Copyright law is a construction. In the USA, the Constitution permits,
but does not require, the creation of copyright law as federal
legislation. Software, since it is tangible expression of an idea, is
thus covered by the statues, and is copyrighted by default.
However, software, in its natural state without copyright, is Free
Software. In an imaginary world, which has no copyright, the rules would
be different. In this world, when you received a copy of a program's
source code, there would be no default legal system to restrict you from
sharing it with others, making modifications, or redistributing those
modified versions\footnote{There could still exist legal systems, like our
modern patent system, which could restrict the software in other ways.}.
Software in the real world is copyrighted by default, and that default
legal system does exist.
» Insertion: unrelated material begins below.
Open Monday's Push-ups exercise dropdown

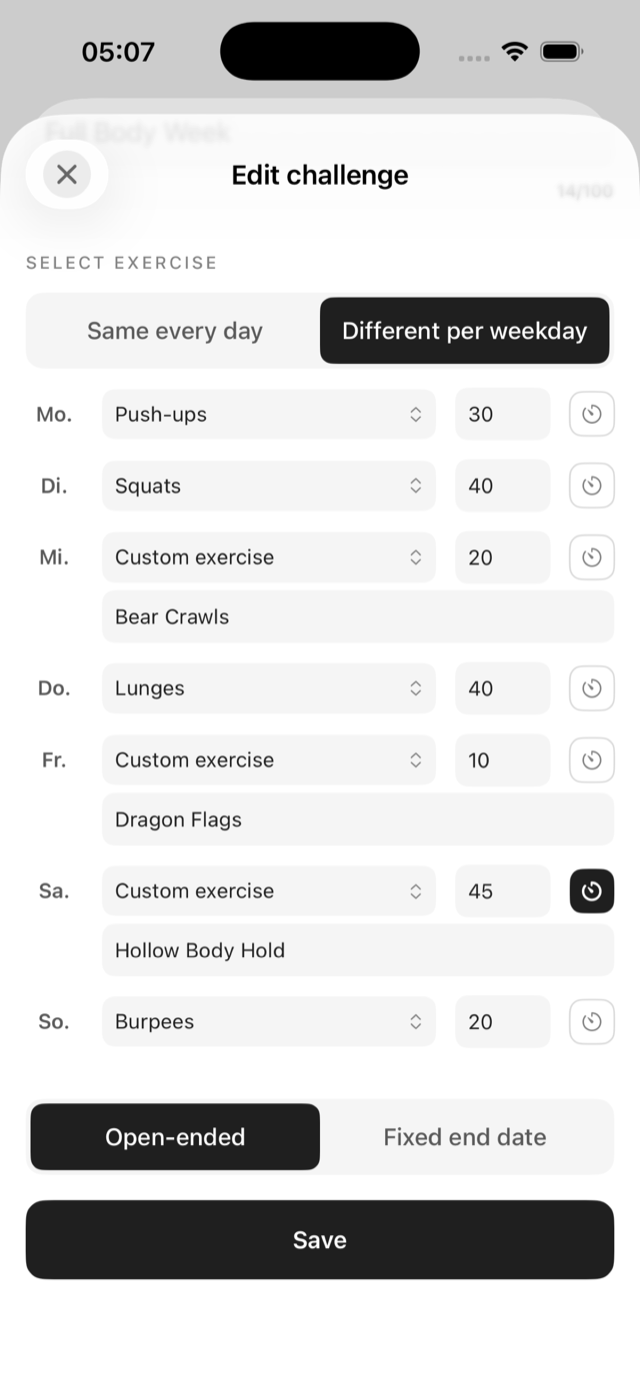[x=269, y=414]
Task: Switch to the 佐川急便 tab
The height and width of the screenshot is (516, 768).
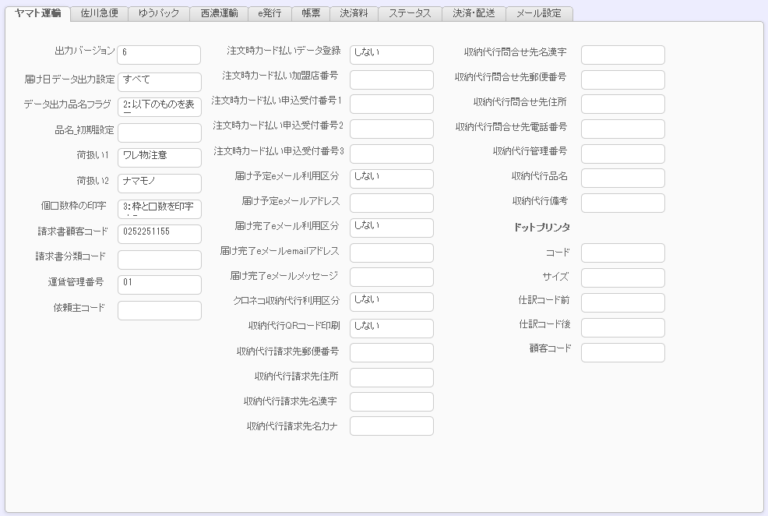Action: click(x=99, y=13)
However, it is possible to move software out of
the domain of the copyright system. A copyright holder is always
permitted to \defn{disclaim} their copyright. If copyright is disclaimed,
the software is not governed by copyright law. Software not governed by
copyright is in the ``public domain''.
\subsection{Public Domain Software}
An author can create public domain software by disclaiming all copyright
interest on the work. In the USA and other countries that have signed the
Berne convention on copyright, software is copyrighted automatically by
the author when (s)he ``fixes the software into a tangible medium''. In
the software world, this usually means typing the source code of the
software into a file.
However, an author can disclaim that default control given to her by the
copyright laws. Once this is done, the software is in the public domain
--- it is no longer covered by copyright. Since it is copyright law that
allows for various controls on software (i.e., prohibition of copying,
modification, and redistribution), removing the software from the
copyright system and placing it into the public domain does yield Free
Software.
Carefully note that software in the public domain is \emph{not} licensed
in any way. It is nonsensical to say software is ``licensed for the
public domain'', or any phrase that implies the copyright holder gave an
expressed permission to take actions governed by copyright law.
By contrast, what the copyright holder has done is renounce her copyright
controls on the work. The law gave her controls over the work, and she
has chosen to waive those controls. Software in the public domain is
absent copyright and absent a license. The software freedoms discussed in
Section~\ref{Free Software Definition} are all granted because there is no
legal system in play to take them away.
\subsection{Why Copyright Free Software?}
If simply disclaiming copyright on software yields Free Software, then it
stands to reason that putting software into the public domain is the
easiest and most straightforward way to produce Free Software. Indeed,
some major Free Software projects have chosen this method for making their
software Free. However, most of the Free Software in existence \emph{is}
copyrighted. In most cases (particularly in that of FSF and the GNU
Project), this was done due to very careful planning.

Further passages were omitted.